Within New York State from 2008 to 2014, 24 hospitals implemented a palliative care program—many of which were teaching and large hospitals—and 27 hospitals reported never having had such a program. Excluded from the analysis were 83 hospitals that consistently offered palliative care for all years and as were rural hospitals and those with less than 100 beds.

During the study period, 73,370 patients who were 18 years or older died during hospitalization, of whom slightly more than half received care in hospitals that implemented palliative care.

Implementation of palliative care was associated with a 10 percent reduction in the utilization of an intensive care unit for patients who died during their hospitalization. As ICU use at the end of life has been considered a negative indicator of the quality of care, “implementing palliative care programs may be a way to improve the quality of end-of-life care for some patients who die in the hospital,” said May Hua, MD, assistant professor of anesthesiology in epidemiology, and lead author.

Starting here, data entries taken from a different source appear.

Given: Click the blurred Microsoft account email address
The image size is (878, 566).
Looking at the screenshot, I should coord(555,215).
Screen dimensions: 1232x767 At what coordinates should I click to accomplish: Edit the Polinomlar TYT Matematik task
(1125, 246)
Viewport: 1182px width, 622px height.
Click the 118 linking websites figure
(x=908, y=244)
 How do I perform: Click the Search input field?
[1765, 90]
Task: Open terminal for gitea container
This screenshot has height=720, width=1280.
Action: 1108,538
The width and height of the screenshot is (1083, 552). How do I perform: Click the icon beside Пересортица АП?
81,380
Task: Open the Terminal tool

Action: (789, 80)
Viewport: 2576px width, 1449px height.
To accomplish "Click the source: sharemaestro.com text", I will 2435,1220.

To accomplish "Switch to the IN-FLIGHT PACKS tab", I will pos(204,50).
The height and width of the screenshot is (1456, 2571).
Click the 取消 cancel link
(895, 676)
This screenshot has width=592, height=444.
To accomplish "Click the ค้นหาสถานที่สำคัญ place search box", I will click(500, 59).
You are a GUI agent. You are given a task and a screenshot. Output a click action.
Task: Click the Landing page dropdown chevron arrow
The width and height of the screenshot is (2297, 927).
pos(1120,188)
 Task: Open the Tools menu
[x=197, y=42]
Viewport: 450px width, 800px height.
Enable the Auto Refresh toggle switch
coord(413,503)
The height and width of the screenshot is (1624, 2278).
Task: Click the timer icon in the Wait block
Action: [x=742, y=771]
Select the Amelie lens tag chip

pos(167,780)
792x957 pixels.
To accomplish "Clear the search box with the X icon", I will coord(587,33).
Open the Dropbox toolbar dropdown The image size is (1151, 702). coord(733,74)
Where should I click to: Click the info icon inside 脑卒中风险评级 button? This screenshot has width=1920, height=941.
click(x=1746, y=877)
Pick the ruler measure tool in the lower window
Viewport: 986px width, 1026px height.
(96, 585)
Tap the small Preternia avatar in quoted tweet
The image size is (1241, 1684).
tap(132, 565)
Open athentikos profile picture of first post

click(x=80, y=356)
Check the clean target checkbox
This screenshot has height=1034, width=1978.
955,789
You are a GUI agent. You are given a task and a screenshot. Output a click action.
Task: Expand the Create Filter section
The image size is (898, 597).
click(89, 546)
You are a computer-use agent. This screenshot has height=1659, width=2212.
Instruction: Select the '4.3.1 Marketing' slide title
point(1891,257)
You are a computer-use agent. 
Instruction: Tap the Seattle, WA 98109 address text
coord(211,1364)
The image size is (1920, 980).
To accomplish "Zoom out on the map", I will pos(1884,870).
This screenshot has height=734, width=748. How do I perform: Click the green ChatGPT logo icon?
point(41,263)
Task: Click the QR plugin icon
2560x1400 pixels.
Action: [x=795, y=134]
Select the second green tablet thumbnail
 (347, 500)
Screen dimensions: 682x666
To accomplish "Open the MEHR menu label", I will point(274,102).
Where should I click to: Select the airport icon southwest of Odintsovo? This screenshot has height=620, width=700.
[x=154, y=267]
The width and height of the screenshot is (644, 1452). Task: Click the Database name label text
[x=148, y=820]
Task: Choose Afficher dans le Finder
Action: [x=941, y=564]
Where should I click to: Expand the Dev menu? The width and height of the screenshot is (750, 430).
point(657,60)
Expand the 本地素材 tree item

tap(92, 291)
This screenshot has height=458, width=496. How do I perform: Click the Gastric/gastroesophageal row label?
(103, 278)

Also, an absolute decrease in end-of-life ICU use of just 4 percent would translate to a difference in cost of approximately $265 million per year in the U.S., according to the researchers.

While these findings support the idea that palliative care services can lessen the intensity of medical care at the end of life, the authors also caution against equating quality care at the end of life with less intense care. “It may be that the ICU does provide value to patients and families in a manner that is incompletely understood,” noted Hua.

Co-authors are Guohua Li, Columbia Mailman School of Public Health and College of Physicians and Surgeons; Yewei Lu and Xiaoyue Ma, Columbia College of Physicians and Surgeons; Hannah Wunsch, Columbia College of Physicians and Surgeons and Sunnybrook Health Sciences Center and Critical Care Medicine, University of Toronto; and R. Sean Morrison, MD, Icahn School of Medicine at Mount Sinai.

The study was supported by the National Institute on Aging, the American Federation for Aging Research, the National Institutes of Health (CE002096), the National Palliative Care Research Center (AG028741/AG/NIA ) and the Mount Sinai Older Adult Independence Center.